Mari kita teliti dan renungkan kata demi kata dari ajaran Rasululloh SAW terhadap salah seorang sahabat itu sewaktu beliau mengajarinya tata cara bertawassul melalui ‘diri’ Nabi Muhammad SAW sebagai Rasululloh, satu ‘kedudukan’ (jah) tertinggi di sisi Allah SWT.
Sengaja kita ambil rujukan dari Ibnu Taimiyah agar pengikut sekte Wahhaby - Wahabiyyun - Wahabi Dajjalis memahami dengan baik apa sinyal dibalik tujuan kami menukil dari kitab syeikh mereka itu, agar mereka dapat berpikir ulang dan tidak membabi buta.
02- Khalifah Umar bin Khattab pernah meminta hujan kepada Allah SWT melalui paman Rasul, Sayyid Abbas bin Abdul Mutthalib. Dalam bertawassul, khalifah Sayyidina Umar mengatakan :
“ا
للهم كنا نتوسل إليك بنبينا فتسقينا و إنا نتوسل إليك بعم نبينا فاسقنا .
قال: فيسقون”
للهم كنا نتوسل إليك بنبينا فتسقينا و إنا نتوسل إليك بعم نبينا فاسقنا .
قال: فيسقون”
(Ya Allah, dahulu kami bertawassul kepada-Mu melalui Nabi-Mu kami lantas Engkau beri kami hujan. Sekarang kami bertawassul kepada-Mu melalui paman Nabi kami maka berilah kami hujan. Dan (perawi) berkata: maka mereka diberi hujan).
(Lihat: Kitab “Shohih Bukhari” 2/32 hadis ke-947 dalam Bab Shalat Istisqo’).
Riwayat di atas memberikan pelajaran kepada kita bagaimana Khalifah Sayyidina Umar bin Khottob – sahabat dekat Rasul - melakukan hal yang pernah diajarkan Rasul kepada para sahabat mulia beliau.
Walaupun riwayat di atas menunjukkan bahwa Sayyidina Umar bin Khattab Ra bertawassul kepada manusia yang masih hidup, akan tetapi hal itu tidak berarti secara otomatis riwayat di atas dapat menjadi bukti bahwa bertawassul kepada yang telah mati adalah ‘haram’ (entah karena alasan syirik atau bid’ah), karena tidak ada konsekuensi di situ. La disinilah yg biasa diplintir n diplesetkan tuk beralasan bagi faham sekte wahabiyyah bahwa bertawasul kepada yg telah mati adalah haram, termasuk bertawassul kepada beliau Rosululloh SAW juga haram - itu pendapat mereka wahabiyyun dajjalis.

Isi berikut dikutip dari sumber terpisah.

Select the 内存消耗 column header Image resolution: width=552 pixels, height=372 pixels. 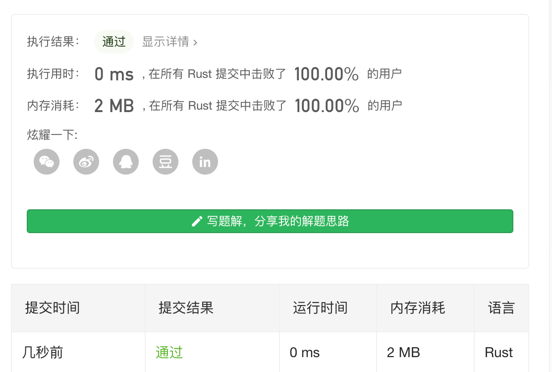(418, 308)
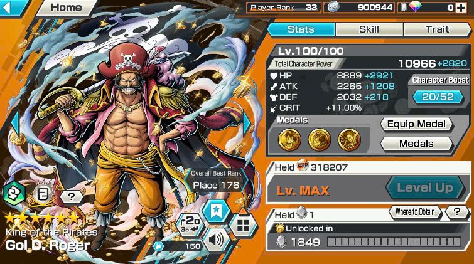
Task: Open the question mark tag beside skill badge
Action: coord(72,197)
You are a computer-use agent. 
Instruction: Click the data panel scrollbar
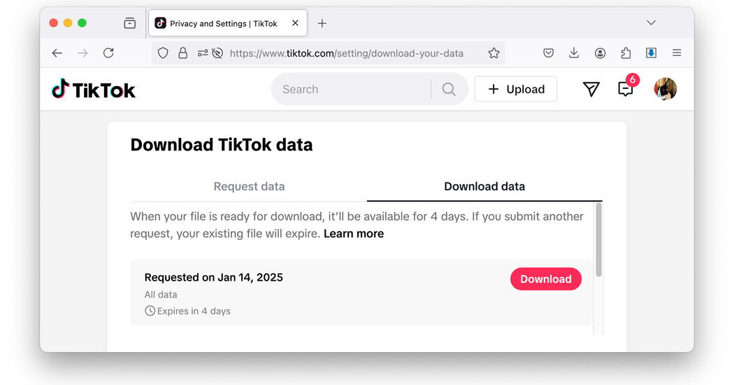[598, 238]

Di tambah lagi nanti terdapat riwayat lain yang menjelaskan bahwa sebagian para sahabat – sesuai dengan pemahaman mereka dari apa yang diajarkan Rasululloh SAW - mereka para sahabat Nabi SAW juga melakukan tawassul kepada seseorang yang secara dzahir telah mati.
Yang jelas, riwayat di atas dengan benar dan tegas menjelaskan akan legalitas tawassul / istighitsah dan menyangkal keras dan tegas pendapat sebagian Wahhaby Dajjalis yang mengatakan bahwa bertawassul adalah perbuatan sis-sia dan bertentangan dengan ke-Mahamendengar-an dan Mahamengetahui-an Allah SWT.
Juga sekaligus menjelaskan legalitas tawassul melalui diri ( Sayyidina Abbas bin Abdul Mutthalib) dan kedudukan (sebagai paman Nabi manusia termulia) di hadapan Allah SWT.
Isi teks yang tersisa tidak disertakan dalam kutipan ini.